The goal of this project in the TEEL lab is to develop a portable and interoperable online learning ecosystem that enables effective and efficient learning that leverages social interactions between students as a substantial learning resource. Furthermore, in addition to large scale software development, the lab conducts studies of student learning and evaluates innovative approaches for incorporating social learning as a driver for developing cognitive skills and motivation through reflection, interaction, and cohort building.
The Data Engineer is responsible to design and build the infrastructure to describe, collect and exchange learning activity data and Technology Enhanced Learning (TEL) tool usage data from various resources to enable research experiments. To support these research-driven endeavors, one of the team's goals is to use evidence-based learning science to create effective online learning. This approach requires ongoing data collection and analysis of the learning process.
You will be responsible for the requirements gathering, design, and implementation of a data pipeline to support learning research. Such a data pipeline is composed of data ingestion, data persistence technologies (in the form of data lake, data warehouse, etc.), ETL, and analytics tools to aggregate and consume various data streams (Spark, Hadoop, etc.). You will also be required to design and build a logging collection, storage and analytics solution to support online education platforms that collect course-based learning logs from both Learning Management System (LMS) microservices and external cloud platform logs. The framework will provide function-specific interactive services for data querying and visualization, report generation and notification.
Design and adopt a logging standard (e.g., IMS Caliper) to model learning activity events with relevant context from various sources that help facilitate learning.
Establish a common vocabulary for describing learning interactions (including social interactions between students in a variety of channels, beginning but not limited to text-based interactions) to prompt data interoperability and sharing.

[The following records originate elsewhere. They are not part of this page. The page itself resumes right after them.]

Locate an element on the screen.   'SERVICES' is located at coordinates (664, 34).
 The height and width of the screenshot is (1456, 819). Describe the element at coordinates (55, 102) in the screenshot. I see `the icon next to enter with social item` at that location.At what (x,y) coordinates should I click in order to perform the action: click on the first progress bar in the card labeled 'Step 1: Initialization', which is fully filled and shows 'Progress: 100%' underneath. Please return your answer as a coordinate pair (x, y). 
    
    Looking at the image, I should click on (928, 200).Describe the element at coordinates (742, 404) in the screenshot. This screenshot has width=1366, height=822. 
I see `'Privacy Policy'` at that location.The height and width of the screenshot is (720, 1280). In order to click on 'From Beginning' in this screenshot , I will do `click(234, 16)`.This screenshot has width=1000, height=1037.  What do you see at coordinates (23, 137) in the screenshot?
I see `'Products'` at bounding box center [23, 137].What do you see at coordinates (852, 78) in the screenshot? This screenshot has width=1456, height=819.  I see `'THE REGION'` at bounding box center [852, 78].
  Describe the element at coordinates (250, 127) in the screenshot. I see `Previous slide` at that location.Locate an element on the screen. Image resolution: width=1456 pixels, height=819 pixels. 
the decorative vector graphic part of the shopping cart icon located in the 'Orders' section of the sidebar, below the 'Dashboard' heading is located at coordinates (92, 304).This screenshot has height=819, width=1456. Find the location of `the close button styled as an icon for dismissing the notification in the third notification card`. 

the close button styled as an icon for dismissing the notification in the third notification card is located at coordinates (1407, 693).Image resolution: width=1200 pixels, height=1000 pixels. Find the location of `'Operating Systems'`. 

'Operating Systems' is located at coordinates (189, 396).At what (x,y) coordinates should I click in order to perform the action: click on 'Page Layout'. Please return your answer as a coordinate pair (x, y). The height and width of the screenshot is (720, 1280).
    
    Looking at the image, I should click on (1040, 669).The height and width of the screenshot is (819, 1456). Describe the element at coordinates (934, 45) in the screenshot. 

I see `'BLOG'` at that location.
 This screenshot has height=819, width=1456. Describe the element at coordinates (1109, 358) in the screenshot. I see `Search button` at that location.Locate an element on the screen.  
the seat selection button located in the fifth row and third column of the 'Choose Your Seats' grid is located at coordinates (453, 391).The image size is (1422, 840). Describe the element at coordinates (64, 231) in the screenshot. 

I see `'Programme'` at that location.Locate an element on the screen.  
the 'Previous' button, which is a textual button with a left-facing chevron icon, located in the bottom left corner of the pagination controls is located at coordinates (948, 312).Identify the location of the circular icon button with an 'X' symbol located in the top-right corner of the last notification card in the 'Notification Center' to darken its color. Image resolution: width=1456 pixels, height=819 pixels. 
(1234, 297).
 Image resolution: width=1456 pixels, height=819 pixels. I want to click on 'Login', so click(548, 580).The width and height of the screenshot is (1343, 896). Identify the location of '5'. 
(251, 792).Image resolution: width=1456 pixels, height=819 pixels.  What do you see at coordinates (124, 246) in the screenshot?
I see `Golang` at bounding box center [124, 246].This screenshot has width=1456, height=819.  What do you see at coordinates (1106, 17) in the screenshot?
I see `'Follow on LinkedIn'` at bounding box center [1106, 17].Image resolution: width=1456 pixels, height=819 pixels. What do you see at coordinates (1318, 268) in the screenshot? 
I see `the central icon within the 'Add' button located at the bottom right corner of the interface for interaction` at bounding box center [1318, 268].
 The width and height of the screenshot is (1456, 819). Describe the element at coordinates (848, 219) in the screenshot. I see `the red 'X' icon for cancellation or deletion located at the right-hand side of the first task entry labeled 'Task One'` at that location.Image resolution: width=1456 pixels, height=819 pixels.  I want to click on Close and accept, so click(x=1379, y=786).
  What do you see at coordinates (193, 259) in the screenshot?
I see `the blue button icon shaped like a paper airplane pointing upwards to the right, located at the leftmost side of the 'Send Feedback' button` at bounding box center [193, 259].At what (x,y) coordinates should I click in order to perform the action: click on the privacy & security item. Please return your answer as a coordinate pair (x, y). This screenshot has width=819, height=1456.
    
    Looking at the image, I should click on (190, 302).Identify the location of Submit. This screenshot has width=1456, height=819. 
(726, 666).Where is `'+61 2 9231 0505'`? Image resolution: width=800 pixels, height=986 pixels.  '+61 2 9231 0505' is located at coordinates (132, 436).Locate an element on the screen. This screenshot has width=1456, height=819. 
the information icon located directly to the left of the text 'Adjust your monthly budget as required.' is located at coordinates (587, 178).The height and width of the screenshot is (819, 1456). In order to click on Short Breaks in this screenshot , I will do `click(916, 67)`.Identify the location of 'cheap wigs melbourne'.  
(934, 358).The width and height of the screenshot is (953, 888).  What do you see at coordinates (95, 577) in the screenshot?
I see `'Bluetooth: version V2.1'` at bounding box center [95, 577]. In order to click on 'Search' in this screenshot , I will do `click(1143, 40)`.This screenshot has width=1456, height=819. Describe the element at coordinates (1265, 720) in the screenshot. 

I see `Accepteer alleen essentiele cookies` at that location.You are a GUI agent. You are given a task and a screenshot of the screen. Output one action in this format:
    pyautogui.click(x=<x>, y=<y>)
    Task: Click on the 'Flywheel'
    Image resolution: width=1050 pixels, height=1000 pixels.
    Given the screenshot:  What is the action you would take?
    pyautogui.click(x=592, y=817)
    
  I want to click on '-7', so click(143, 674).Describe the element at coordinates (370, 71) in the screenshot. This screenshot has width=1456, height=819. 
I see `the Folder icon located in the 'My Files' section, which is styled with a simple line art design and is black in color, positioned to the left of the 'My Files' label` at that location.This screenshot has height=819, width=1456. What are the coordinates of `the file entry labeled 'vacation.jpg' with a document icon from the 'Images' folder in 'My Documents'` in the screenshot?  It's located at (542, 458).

Collect heterogeneous logs from various sources and move into a data lake. The logs include but are not limited to:
Submission attempts and grading outcomes evaluated by an auto-grading service.
Student enrollment and demographic data.
Student pageview logs on the LMS platform.
Discussion Forum contributions
Interaction data from Blogs (including editing behavior logs)
Cloud resource usage logs on cloud platforms such as Azure.
Logs from other microservices.
Perform Extract, Transform and Load (ETL) to transform various logs into the common logging standard and store them into a data lake using the fully managed ETL service.
Define the data schema and store structural and operational metadata using a metadata repository.
Analyze and visualize the transformed logs to answer research questions which may depend on the insight to:
Annotation of textual data
Application and extension of text mining tools
Validate through statistical significance which behaviors and content correlate with performance and consistently produce the desired learning outcomes.
Compare the effectiveness of different content or interaction types through A/B testing.
Establish predictive measures to support early intervention systems.
Embed data hooks into the LMS platform and the TEL tools to feed the data to the new data pipeline.
At least a Bachelor's degree or higher in computer science or related field.
At least 3+ years of professional experience with at least 1 year spent building, deploying and troubleshooting logging pipelines for production systems using the ELK stack (ElasticSearch, Logstash, and Kibana) and related technologies (Fluentd, Kafka, etc.)
At least one (1) years of experience applying basic text mining or NLP tools
At least one (1) years of experience with commercial cloud services including Amazon Web Services (AWS), Google Cloud Platform (GCP) or Microsoft Azure.
Demonstrated skills in agile development for scalable ETL pipelines.
Experience with Test Driven Development.
Experience with RESTful web services.
Experience with RESTful API specification and the toolset (OpenAPI, Swagger).
Experience working in an agile development environment.
Experience building LMS and/or TEL tools and embedding data hooks to predict student performance and evaluate the efficacy of educational experiments to improve student learning.
Experience of quantitative and/or qualitative research methods and educational data mining, especially in the area of Discourse Analytics.
Exposure to logging standards such as IMS Caliper and xAPI to produce learning analytics.
Familiarity with CI/CD tools (Jenkins, Travis CI), containerized microservices (Docker, Kubernetes), serverless, and infrastructure automation tools (Terraform).
Familiarity with data lakes and data warehousing.
How we work in the TEEL Lab:
Learner-centered decision making.
Fast-paced research-based environment.
Ability to work independently, take ownership of tasks and deliver high-quality work.
Effective collaboration within a team environment.
Effective project and time management skills.
Ability to respond to urgent requests for deployed services.
Ability to communicate with engineers, researchers, students, and CSP partners.
Internal Number: 2012019
About Carnegie Mellon University
Carnegie Mellon (www.cmu.edu) is a private, internationally ranked research university with programs in areas ranging from science, technology and business, to public policy, the humanities and the arts. More than 12,000 students in the university’s seven schools and colleges benefit from a small student-to-faculty ratio and an education characterized by its focus on creating and implementing solutions for real problems, interdisciplinary collaboration and innovation. A global university, Carnegie Mellon’s main campus in the United States is in Pittsburgh, Pa. It has campuses in California’s Silicon Valley and Qatar, and programs in Africa, Asia, Australia, Europe and Mexico.